Anesthesiologists' expertise in perioperative monitoring of cardiovascular physiology can be readily expanded to non-operative settings in an attempt to impact cardiovascular disease and its consequences. This has prompted our present assessment of the impact of a high-fat (HF) meal on endothelial function.
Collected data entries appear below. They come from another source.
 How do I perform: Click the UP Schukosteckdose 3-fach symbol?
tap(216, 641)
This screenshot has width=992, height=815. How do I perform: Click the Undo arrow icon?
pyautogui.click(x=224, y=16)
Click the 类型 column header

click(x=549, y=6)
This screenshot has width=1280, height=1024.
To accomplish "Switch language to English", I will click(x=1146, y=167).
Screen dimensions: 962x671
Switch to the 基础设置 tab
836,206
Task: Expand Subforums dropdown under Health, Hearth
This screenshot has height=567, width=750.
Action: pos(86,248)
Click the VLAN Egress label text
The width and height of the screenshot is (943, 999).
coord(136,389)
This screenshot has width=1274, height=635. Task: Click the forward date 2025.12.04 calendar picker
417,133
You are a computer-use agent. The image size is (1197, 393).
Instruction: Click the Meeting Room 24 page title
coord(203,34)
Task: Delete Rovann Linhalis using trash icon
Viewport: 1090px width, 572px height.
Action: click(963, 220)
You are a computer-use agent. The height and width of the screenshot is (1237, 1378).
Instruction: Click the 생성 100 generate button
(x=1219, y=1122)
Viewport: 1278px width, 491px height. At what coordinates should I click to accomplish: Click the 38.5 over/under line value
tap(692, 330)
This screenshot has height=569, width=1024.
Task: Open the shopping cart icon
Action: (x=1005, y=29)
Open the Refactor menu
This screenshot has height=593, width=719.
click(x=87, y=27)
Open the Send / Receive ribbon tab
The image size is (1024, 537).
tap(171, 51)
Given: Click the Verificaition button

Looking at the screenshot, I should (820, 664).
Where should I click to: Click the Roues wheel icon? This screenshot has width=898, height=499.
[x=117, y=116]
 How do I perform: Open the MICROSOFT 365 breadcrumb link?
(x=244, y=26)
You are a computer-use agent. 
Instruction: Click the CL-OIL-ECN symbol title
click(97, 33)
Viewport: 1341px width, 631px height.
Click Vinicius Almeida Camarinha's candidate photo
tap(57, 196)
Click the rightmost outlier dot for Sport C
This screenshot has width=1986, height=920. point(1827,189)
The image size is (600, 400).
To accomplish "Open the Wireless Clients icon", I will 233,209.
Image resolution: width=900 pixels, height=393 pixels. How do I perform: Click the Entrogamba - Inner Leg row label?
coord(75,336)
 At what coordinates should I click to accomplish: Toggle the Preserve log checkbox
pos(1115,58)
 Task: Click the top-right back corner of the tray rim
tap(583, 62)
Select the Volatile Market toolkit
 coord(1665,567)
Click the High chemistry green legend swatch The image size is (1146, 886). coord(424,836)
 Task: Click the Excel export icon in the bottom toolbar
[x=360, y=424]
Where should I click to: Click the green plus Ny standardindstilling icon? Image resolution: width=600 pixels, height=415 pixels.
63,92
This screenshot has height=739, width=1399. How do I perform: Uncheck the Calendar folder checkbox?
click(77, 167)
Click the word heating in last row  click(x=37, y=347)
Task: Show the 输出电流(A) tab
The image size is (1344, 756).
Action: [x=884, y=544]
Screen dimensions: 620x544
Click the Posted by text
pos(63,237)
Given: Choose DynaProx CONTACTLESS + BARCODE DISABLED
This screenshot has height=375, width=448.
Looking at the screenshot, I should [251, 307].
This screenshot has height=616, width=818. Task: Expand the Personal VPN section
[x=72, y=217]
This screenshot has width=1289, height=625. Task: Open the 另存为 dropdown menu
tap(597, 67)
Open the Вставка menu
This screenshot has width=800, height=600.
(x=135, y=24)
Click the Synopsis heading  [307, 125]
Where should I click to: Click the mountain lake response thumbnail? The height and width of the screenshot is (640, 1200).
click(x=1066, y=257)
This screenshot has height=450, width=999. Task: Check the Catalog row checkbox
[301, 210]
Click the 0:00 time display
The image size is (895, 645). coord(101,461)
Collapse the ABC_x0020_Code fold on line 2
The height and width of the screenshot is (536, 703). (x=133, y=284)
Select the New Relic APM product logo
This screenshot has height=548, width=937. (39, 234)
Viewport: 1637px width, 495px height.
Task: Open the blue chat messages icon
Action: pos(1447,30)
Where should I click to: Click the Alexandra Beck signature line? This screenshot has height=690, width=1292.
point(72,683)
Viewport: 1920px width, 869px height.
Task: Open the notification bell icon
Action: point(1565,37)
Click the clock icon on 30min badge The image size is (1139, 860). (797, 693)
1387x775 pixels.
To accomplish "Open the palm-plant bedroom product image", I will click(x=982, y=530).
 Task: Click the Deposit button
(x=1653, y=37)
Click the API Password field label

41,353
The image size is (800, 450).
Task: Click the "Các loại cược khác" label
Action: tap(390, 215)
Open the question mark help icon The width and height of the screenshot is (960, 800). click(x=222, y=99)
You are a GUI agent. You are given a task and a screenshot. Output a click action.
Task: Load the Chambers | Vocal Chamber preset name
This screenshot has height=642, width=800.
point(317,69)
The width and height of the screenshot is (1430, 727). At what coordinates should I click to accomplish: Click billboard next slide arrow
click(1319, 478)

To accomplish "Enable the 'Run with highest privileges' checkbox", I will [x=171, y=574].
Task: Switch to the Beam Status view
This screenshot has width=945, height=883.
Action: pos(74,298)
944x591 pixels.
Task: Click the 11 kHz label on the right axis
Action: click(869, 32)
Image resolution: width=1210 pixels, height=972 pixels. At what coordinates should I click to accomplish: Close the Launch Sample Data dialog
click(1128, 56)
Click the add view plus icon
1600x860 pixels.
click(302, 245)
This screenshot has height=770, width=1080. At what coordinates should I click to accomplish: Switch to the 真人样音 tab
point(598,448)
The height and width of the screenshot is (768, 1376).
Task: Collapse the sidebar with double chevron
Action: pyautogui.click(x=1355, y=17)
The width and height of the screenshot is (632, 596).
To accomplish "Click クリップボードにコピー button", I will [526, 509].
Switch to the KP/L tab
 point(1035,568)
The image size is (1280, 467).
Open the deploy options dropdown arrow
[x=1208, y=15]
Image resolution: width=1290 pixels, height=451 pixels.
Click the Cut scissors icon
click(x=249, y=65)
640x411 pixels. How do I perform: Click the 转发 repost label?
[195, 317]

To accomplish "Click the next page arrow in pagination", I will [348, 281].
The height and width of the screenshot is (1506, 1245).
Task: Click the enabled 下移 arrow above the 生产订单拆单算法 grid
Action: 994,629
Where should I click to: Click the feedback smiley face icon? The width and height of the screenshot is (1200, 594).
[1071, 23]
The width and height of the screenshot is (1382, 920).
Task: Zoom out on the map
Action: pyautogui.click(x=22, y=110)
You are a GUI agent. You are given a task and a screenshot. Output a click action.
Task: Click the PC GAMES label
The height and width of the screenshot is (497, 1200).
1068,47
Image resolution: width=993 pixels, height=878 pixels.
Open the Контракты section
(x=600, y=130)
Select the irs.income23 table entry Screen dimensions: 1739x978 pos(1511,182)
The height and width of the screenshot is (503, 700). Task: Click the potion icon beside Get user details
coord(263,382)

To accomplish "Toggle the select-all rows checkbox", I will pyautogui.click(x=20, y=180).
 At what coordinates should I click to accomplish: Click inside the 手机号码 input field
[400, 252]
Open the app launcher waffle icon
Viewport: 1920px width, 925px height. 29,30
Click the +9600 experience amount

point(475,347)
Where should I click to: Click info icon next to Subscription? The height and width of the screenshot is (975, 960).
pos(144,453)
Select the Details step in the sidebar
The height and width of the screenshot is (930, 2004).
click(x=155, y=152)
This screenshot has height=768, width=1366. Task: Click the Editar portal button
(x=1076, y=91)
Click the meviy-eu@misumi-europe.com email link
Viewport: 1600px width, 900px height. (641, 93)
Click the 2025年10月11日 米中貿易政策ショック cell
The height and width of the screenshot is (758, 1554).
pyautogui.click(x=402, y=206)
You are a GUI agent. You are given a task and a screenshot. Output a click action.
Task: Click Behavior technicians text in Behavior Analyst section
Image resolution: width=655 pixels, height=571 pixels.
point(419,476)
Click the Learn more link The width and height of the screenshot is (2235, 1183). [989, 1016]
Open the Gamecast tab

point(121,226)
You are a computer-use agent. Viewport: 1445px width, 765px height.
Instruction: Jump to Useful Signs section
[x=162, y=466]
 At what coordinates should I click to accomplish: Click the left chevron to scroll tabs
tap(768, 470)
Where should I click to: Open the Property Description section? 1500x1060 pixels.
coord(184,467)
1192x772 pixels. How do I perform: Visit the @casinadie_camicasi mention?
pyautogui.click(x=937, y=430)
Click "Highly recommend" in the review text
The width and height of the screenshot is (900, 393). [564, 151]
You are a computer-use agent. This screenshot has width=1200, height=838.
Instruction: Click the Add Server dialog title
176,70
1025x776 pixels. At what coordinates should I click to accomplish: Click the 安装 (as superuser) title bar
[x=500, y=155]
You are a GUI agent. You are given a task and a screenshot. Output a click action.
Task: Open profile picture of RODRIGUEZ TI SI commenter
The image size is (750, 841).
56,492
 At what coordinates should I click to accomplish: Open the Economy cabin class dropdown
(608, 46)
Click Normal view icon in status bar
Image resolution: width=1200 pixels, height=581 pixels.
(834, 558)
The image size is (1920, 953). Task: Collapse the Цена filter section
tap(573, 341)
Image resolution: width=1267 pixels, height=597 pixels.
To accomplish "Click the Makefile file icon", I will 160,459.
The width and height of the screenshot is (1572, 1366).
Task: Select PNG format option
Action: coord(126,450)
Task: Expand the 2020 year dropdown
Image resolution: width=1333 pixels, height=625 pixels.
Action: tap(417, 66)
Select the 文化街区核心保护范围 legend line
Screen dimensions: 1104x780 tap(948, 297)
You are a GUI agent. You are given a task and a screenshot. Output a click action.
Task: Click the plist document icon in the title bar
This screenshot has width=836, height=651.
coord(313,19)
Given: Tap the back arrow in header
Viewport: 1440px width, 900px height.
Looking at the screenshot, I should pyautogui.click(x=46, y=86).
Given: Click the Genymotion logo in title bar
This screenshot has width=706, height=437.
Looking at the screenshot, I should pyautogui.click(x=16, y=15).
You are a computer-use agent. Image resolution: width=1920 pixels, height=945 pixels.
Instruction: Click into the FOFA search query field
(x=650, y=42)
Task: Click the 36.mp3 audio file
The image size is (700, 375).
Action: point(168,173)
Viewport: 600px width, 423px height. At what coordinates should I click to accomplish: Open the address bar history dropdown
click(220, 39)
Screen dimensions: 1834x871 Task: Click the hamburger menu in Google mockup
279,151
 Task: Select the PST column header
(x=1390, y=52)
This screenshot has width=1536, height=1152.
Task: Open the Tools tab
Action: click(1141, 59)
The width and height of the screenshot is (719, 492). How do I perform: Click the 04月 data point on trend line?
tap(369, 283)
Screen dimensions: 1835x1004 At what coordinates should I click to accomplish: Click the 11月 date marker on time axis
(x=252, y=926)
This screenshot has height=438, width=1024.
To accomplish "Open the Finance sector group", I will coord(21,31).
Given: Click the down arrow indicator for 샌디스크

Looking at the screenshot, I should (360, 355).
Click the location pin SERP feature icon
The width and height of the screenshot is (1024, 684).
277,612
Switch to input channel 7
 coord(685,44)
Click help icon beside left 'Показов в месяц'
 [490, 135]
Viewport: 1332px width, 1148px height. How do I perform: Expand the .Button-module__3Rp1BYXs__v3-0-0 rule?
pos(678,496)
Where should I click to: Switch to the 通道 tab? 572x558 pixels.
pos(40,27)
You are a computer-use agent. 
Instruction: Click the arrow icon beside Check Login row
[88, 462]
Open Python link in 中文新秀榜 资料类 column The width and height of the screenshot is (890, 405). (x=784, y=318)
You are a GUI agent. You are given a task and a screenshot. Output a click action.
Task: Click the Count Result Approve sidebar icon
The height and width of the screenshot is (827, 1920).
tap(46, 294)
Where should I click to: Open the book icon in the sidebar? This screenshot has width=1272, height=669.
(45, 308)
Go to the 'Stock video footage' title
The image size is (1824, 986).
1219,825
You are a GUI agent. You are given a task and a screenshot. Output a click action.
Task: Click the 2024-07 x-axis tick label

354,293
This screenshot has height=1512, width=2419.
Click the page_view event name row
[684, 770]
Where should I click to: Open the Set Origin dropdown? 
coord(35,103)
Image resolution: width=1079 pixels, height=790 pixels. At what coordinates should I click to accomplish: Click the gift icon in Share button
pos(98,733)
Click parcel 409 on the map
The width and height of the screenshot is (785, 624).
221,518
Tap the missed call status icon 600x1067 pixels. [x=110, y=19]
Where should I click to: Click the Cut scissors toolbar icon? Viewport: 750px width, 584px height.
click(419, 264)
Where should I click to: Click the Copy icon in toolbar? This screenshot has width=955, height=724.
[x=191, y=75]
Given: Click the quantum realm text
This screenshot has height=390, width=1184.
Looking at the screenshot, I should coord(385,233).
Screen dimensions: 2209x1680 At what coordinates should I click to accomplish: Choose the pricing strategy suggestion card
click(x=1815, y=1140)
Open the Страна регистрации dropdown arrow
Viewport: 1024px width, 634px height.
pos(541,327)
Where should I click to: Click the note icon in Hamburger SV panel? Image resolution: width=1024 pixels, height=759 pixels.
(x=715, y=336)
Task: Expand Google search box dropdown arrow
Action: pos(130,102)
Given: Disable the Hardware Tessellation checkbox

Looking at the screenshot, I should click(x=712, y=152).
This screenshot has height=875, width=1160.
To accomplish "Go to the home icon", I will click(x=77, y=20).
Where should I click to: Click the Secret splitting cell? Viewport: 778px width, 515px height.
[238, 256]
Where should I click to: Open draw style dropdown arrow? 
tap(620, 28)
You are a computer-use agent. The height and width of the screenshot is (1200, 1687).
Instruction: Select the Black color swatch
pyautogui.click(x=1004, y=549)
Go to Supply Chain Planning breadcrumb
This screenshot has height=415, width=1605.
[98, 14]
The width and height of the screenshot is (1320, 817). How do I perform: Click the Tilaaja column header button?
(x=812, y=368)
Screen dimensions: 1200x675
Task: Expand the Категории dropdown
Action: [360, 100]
We concurrently employed a battery of tests to assess: 1) changes in endothelial function at the level of conduit blood vessels as measured by flow-mediated dilation (FMD) secondary to occlusion-induced endothelium-dependent nitric oxide release; 2) local changes in microvascular reactivity in response to transdermal nitroglycerin (NTG), a nitric oxide donor that induces endothelium-independent vasodilation; and 3) the combined effects of potential autonomic dysfunction and endothelial function at the site of transdermal nicotine (NIC), which activates postganglionic parasympathetic fibers which, in turn, release acetylcholine from an intact endothelium causing endothelium-dependent vasodilation.

With IRB approval, 14 healthy volunteers were studied, in a crossover design, after a HF meal (75 grams total fat) and an equi-caloric low-fat (LF) (<15 grams total fat) meal on separate days. On each day, subject underwent FMD, NTG and NIC.

While there was a trend towards decreased blood flow after HF meal, this was not significant. The average LF-HF difference in FMD was 1.84% ± 6.3 (p=NS). Responses to NTG and NIC were similar on both days.

In conclusion, we noted no significant impact on the microvasculature in healthy volunteers as a consequence of a fatty meal.